だから、選んだ。

みき
「はい、次の者」
とくに名を呼ばれることなく、一列に並んだ靄のかたまりがひとつ、またひとつと消えていく。
どこへ行くのかは、後方でただ呆然と見つめているだけの御魂は知る由もない。おそらくほかの者も。
ここには『闇』しかないはずなのに、奇妙なことにかろうじてモノが認識できる不思議な空間。異臭も芳香もなく、ただ列が『視える』だけ。
ところてん式にどんどん押され、ついにその御魂が招かれる。ある一点だけ、あたりの闇より深い闇がぽつんと穿たれていた。
どうやらさきに行った者たちは、ここを通ったようす。
「次はお前か?」
唐突に無機質な声音が降りそそぐ。はるかな高みから、厳かな雰囲気がしめつける。
背後を振り向けば、延々と続いていた行列がなくなっていた。
はぐれた覚えはなく、かといって後方の連中がさぁ、と消失したわけでもなく。
「お前、と訊ねたのだが? 聞いているか? 聞こえているのか?」
無愛想な声は性別不明。姿も影もない。
まわりにこの御魂以外の存在は確認できないから、その代名詞は、こちらに向けられたのを受け入れた。

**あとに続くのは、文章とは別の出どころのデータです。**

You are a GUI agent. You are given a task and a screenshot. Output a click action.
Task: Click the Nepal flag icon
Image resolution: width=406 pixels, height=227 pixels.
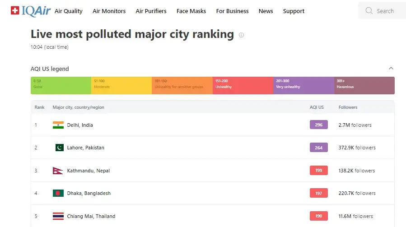point(58,171)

「……どんくさいやつだな。ほら、さっさと《企画書》を出せ」
面前にほのかに輝く右手が現れた。ぎょっとした御魂はわずかに後ずさりする。嘲笑が聞こえたのは気のせいか。
さっさと寄越せ、無言の催促はしかし、御魂はまったく意味が解らないでいた。そもそも《企画書》とは何のことだ? 考えあぐねていると、しびれを切らした風情の右手は無造作に御魂の前面に突っ込んできた。
触れた瞬間、弱い火花が飛び散った。瞬き一つで右手は何かを取り出してブツブツと小言をつぶやく。陰湿な気配はなく、複雑そうな、それでいて物悲しい声をもらす。
「ずいぶんと、まぁ……。『これ』でいいのか?」
右手『だけ』だったのが、淡い光をまといながら姿を現す。と同時に、背後から勢いよく突き飛ばされた。
バシャン、水のなかに叩き落された感覚。これはなんだろう? だが、先ほどまでいた空間とは比べ物にならない快楽が、全神経に伝うのはどういうことなのか。
結局、姿ははっきりと認識できずにその場を離れてしまう。
◆ ◆ ◆
ずっと、肌を知らないでいる。
きっと、明日は頭に乗る手はやわらかいはず。
もっと、みていてほしかった。
どれも違った。つまらない夢をまだ追い続けていた。